Kustomer incident

[ALL CHANNELS] - Latency and delays [Prod 1]

Kustomer experienced a minor incident on January 10, 2025 affecting Kustomer Voice and Channel - Chat and 1 more component, lasting 1h 52m. The incident has been resolved; the full update timeline is below.

Started: Jan 10, 2025, 04:37 PM UTC
Resolved: Jan 10, 2025, 06:30 PM UTC
Duration: 1h 52m
Detected by Pingoru: Jan 10, 2025, 04:37 PM UTC

Affected components

Kustomer VoiceChannel - ChatChannel - EmailWorkflow

Update timeline

investigating Jan 10, 2025, 04:37 PM UTC

Kustomer is aware of an event that may cause delays in routing, issues with Conversation Assistants, and delays with business rules. Our team is currently working to identify the cause of this issue in an effort to implement a resolution. Please expect additional updates within the next 30 minutes. Please reach out to Kustomer Support for any further questions or updates.
identified Jan 10, 2025, 05:04 PM UTC

Kustomer is aware of an event that may cause delays in routing, issues with Conversation Assistants, and delays with business rules and workflows.
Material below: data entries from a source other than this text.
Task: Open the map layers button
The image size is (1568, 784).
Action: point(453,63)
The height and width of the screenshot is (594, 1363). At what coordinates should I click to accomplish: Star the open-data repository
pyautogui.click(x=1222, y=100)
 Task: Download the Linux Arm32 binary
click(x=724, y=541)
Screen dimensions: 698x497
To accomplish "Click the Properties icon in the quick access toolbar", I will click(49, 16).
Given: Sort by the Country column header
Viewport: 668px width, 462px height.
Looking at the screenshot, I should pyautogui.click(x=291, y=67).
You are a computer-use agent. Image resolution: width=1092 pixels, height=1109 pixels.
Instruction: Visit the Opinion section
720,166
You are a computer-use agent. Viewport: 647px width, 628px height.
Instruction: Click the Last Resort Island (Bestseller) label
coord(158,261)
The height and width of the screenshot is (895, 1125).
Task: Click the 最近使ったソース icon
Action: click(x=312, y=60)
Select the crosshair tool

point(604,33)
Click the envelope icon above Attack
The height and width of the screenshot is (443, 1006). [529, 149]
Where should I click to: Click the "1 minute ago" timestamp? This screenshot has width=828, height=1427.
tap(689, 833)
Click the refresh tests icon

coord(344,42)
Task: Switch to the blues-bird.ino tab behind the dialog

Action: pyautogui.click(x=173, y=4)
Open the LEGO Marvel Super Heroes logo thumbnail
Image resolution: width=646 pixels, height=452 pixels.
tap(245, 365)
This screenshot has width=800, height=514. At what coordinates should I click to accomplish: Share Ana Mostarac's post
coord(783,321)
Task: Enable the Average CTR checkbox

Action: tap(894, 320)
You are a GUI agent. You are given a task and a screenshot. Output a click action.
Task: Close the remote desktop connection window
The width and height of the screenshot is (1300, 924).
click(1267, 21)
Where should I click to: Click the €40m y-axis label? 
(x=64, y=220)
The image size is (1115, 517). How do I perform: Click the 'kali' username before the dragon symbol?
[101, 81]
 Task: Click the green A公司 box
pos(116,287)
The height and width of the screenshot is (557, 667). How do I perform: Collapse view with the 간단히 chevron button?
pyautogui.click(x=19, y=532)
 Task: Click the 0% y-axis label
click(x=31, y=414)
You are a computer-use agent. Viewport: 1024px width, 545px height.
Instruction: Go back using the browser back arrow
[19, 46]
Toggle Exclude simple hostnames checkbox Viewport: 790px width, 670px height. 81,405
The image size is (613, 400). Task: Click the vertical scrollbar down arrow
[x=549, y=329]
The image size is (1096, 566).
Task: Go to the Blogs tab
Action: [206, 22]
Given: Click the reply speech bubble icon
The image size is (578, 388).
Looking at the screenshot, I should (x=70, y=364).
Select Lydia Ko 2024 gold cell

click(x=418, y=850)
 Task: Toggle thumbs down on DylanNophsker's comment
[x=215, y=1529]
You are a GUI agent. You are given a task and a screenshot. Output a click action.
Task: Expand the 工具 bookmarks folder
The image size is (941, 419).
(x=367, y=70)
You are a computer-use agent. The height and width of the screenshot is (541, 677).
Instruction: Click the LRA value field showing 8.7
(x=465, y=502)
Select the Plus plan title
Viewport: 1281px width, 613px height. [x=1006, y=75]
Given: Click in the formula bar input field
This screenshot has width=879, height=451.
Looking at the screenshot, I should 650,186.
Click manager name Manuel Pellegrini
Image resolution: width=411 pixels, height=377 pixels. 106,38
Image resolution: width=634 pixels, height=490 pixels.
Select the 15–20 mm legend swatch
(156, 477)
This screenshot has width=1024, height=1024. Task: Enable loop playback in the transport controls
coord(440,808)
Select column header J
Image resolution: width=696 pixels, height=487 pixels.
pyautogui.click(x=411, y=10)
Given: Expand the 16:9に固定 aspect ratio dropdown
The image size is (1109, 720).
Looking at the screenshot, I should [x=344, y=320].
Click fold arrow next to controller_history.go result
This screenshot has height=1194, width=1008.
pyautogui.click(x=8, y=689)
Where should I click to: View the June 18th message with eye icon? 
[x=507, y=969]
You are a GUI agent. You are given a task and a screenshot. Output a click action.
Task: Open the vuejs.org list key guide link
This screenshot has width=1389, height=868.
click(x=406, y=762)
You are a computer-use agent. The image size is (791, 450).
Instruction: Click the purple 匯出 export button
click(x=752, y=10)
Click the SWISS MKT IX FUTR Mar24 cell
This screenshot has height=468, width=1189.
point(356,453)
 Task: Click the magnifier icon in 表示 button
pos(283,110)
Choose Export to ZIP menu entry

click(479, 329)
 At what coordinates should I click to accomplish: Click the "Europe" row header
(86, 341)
Our team is currently working to identify the cause of this issue in an effort to implement a resolution. Please expect additional updates within the next 30 minutes. Please reach out to Kustomer Support for any further questions or updates.
identified Jan 10, 2025, 05:32 PM UTC

Kustomer is aware of an event that may cause delays in routing, issues with Conversation Assistants, and delays with business rules and workflows. Our team is still working to identify the cause of this issue in an effort to implement a resolution. Please expect additional updates within the next 30 minutes. Please reach out to Kustomer Support for any further questions or updates.
investigating Jan 10, 2025, 05:37 PM UTC

Kustomer is aware of an event that may cause delays in routing, issues with Conversation Assistants, and delays with business rules and workflows. Our team is still working to identify the cause of this issue in an effort to implement a resolution. Please expect additional updates within the next 30 minutes. Please reach out to Kustomer Support for any further questions or updates.
monitoring Jan 10, 2025, 06:13 PM UTC

Kustomer has implemented an update to address an event affecting delays in routing, issues with Conversation Assistants, and delays with business rules. Our team is currently monitoring this update to ensure the issue is fully resolved. Please expect further updates within the next 30 minutes, and reach out to Kustomer support at if you have additional questions or concerns.
resolved Jan 10, 2025, 06:30 PM UTC

Kustomer has resolved an event affecting delays in routing, issues with Conversation Assistants, and delays with business rules. After careful monitoring, our team has determined that all affected areas are now fully restored. Please reach out to Kustomer support at if you have additional questions or concerns.
postmortem Feb 05, 2025, 04:10 PM UTC

# Post Mortem: Traffic Surge and Scaling Issues on 1-10-2025 # **Summary** A large spike in traffic to one of our services failed to be met with appropriate scaling, leading to raised error rates and system latency across multiple services over the span of approximately 3 hours. During this time customers on prod1 experienced latency in routing and business rule execution, as well as errors and delayed responses from Conversational assistants. # **Root Cause** A large spike in traffic during a short window lead to an incongruency in our service scaling: as one service scaled up rapidly to accommodate the traffic spike, another service with a slower scaling policy was unable to meet the demand and caused a bottleneck, leading to cascading failures across services. # **Timeline** **Jan 10, 2025** * 9:48 AM EST - A significant increase in inbound message creation and automation activity driven by organic traffic to 2 large organizations led to a quick doubling of traffic on our primary platform data service. It scaled up to accommodate this traffic but began to experience failures from a dependency service. * 10:16 AM EST - Multiple services downstream start experiencing heightened error rates; engineering is alerted * 10:17 AM EST - Engineering begins to investigate the errors, looking for a root cause and solution * 10:52 AM - 12:55 PM EST - Engineering manually scales the impacted services * 1:01 PM EST - Engineering begins to see systemwide improvement with decreased error rates, restored performance, and healthy metrics * 1:28 PM EST - Incident declared resolved # **Lessons/Improvements** * **Caching Optimization -** To protect against similar spikes in the future we’ve reviewed our service caching strategy and implemented an additional layer of caching to protect dependent services in the case of a quick scale up during a traffic burst. This protection will prevent a recurrence of this failure. * **Better Logging/Observability** - We encountered some problems with our observability tool during incident investigation that made it more difficult to determine the root cause of this issue. We are working with our vendor to resolve these issues.